--- START ---

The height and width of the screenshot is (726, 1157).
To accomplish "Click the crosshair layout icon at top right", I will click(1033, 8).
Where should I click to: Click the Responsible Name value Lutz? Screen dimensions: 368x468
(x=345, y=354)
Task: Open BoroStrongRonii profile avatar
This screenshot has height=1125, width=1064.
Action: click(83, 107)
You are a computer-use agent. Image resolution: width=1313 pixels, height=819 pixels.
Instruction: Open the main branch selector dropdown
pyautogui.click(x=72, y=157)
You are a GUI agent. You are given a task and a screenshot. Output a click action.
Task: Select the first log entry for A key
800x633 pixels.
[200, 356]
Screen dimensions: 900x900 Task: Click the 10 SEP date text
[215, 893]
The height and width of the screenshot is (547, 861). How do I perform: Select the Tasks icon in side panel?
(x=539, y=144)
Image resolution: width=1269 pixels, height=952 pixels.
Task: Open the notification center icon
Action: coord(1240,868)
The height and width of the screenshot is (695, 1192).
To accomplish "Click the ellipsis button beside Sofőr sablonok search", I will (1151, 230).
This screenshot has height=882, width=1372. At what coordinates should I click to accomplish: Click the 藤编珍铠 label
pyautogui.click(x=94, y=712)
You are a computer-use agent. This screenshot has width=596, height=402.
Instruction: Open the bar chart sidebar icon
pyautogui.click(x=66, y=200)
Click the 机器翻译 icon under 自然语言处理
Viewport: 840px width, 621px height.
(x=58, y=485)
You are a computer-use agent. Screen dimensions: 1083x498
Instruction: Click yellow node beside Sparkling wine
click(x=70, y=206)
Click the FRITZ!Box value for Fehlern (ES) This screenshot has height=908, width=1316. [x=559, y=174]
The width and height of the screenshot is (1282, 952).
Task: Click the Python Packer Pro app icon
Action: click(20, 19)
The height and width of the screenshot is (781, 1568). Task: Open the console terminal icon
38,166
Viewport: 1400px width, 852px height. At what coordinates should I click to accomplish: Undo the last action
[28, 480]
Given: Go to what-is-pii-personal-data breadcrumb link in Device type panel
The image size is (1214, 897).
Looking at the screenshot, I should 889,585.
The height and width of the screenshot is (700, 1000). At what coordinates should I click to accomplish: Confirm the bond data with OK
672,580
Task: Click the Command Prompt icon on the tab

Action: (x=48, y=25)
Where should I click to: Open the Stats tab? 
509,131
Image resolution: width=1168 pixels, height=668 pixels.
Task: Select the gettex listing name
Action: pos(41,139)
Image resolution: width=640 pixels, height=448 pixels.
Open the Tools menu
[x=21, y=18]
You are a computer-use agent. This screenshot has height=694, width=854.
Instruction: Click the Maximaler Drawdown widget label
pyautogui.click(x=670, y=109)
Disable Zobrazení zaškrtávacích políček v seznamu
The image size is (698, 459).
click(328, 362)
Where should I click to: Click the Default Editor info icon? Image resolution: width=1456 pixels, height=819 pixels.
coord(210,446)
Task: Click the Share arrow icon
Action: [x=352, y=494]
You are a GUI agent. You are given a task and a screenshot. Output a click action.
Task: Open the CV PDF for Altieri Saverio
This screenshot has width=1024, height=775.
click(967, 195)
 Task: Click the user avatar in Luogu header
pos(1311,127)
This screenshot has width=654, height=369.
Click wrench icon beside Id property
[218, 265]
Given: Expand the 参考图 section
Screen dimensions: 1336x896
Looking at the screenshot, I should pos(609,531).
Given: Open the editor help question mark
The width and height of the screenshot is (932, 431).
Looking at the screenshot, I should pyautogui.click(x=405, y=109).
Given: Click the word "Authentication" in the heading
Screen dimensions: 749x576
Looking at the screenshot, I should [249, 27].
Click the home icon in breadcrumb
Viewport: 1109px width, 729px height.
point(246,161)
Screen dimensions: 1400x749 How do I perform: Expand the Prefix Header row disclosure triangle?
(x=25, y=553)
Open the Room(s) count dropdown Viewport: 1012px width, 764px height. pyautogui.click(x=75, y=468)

--- END ---

#### WHAT YOU NEED TO DO:
Give back the whole listing above. Keep every character the same.

#### EXPECTED ANSWER:
The height and width of the screenshot is (726, 1157).
To accomplish "Click the crosshair layout icon at top right", I will click(1033, 8).
Where should I click to: Click the Responsible Name value Lutz? Screen dimensions: 368x468
(x=345, y=354)
Task: Open BoroStrongRonii profile avatar
This screenshot has height=1125, width=1064.
Action: click(83, 107)
You are a computer-use agent. Image resolution: width=1313 pixels, height=819 pixels.
Instruction: Open the main branch selector dropdown
pyautogui.click(x=72, y=157)
You are a GUI agent. You are given a task and a screenshot. Output a click action.
Task: Select the first log entry for A key
800x633 pixels.
[200, 356]
Screen dimensions: 900x900 Task: Click the 10 SEP date text
[215, 893]
The height and width of the screenshot is (547, 861). How do I perform: Select the Tasks icon in side panel?
(x=539, y=144)
Image resolution: width=1269 pixels, height=952 pixels.
Task: Open the notification center icon
Action: coord(1240,868)
The height and width of the screenshot is (695, 1192).
To accomplish "Click the ellipsis button beside Sofőr sablonok search", I will (1151, 230).
This screenshot has height=882, width=1372. At what coordinates should I click to accomplish: Click the 藤编珍铠 label
pyautogui.click(x=94, y=712)
You are a computer-use agent. This screenshot has width=596, height=402.
Instruction: Open the bar chart sidebar icon
pyautogui.click(x=66, y=200)
Click the 机器翻译 icon under 自然语言处理
Viewport: 840px width, 621px height.
(x=58, y=485)
You are a computer-use agent. Screen dimensions: 1083x498
Instruction: Click yellow node beside Sparkling wine
click(x=70, y=206)
Click the FRITZ!Box value for Fehlern (ES) This screenshot has height=908, width=1316. [x=559, y=174]
The width and height of the screenshot is (1282, 952).
Task: Click the Python Packer Pro app icon
Action: click(20, 19)
The height and width of the screenshot is (781, 1568). Task: Open the console terminal icon
38,166
Viewport: 1400px width, 852px height. At what coordinates should I click to accomplish: Undo the last action
[28, 480]
Given: Go to what-is-pii-personal-data breadcrumb link in Device type panel
The image size is (1214, 897).
Looking at the screenshot, I should 889,585.
The height and width of the screenshot is (700, 1000). At what coordinates should I click to accomplish: Confirm the bond data with OK
672,580
Task: Click the Command Prompt icon on the tab

Action: (x=48, y=25)
Where should I click to: Open the Stats tab? 
509,131
Image resolution: width=1168 pixels, height=668 pixels.
Task: Select the gettex listing name
Action: pos(41,139)
Image resolution: width=640 pixels, height=448 pixels.
Open the Tools menu
[x=21, y=18]
You are a computer-use agent. This screenshot has height=694, width=854.
Instruction: Click the Maximaler Drawdown widget label
pyautogui.click(x=670, y=109)
Disable Zobrazení zaškrtávacích políček v seznamu
The image size is (698, 459).
click(328, 362)
Where should I click to: Click the Default Editor info icon? Image resolution: width=1456 pixels, height=819 pixels.
coord(210,446)
Task: Click the Share arrow icon
Action: [x=352, y=494]
You are a GUI agent. You are given a task and a screenshot. Output a click action.
Task: Open the CV PDF for Altieri Saverio
This screenshot has width=1024, height=775.
click(967, 195)
 Task: Click the user avatar in Luogu header
pos(1311,127)
This screenshot has width=654, height=369.
Click wrench icon beside Id property
[218, 265]
Given: Expand the 参考图 section
Screen dimensions: 1336x896
Looking at the screenshot, I should pos(609,531).
Given: Open the editor help question mark
The width and height of the screenshot is (932, 431).
Looking at the screenshot, I should pyautogui.click(x=405, y=109).
Given: Click the word "Authentication" in the heading
Screen dimensions: 749x576
Looking at the screenshot, I should [249, 27].
Click the home icon in breadcrumb
Viewport: 1109px width, 729px height.
point(246,161)
Screen dimensions: 1400x749 How do I perform: Expand the Prefix Header row disclosure triangle?
(x=25, y=553)
Open the Room(s) count dropdown Viewport: 1012px width, 764px height. pyautogui.click(x=75, y=468)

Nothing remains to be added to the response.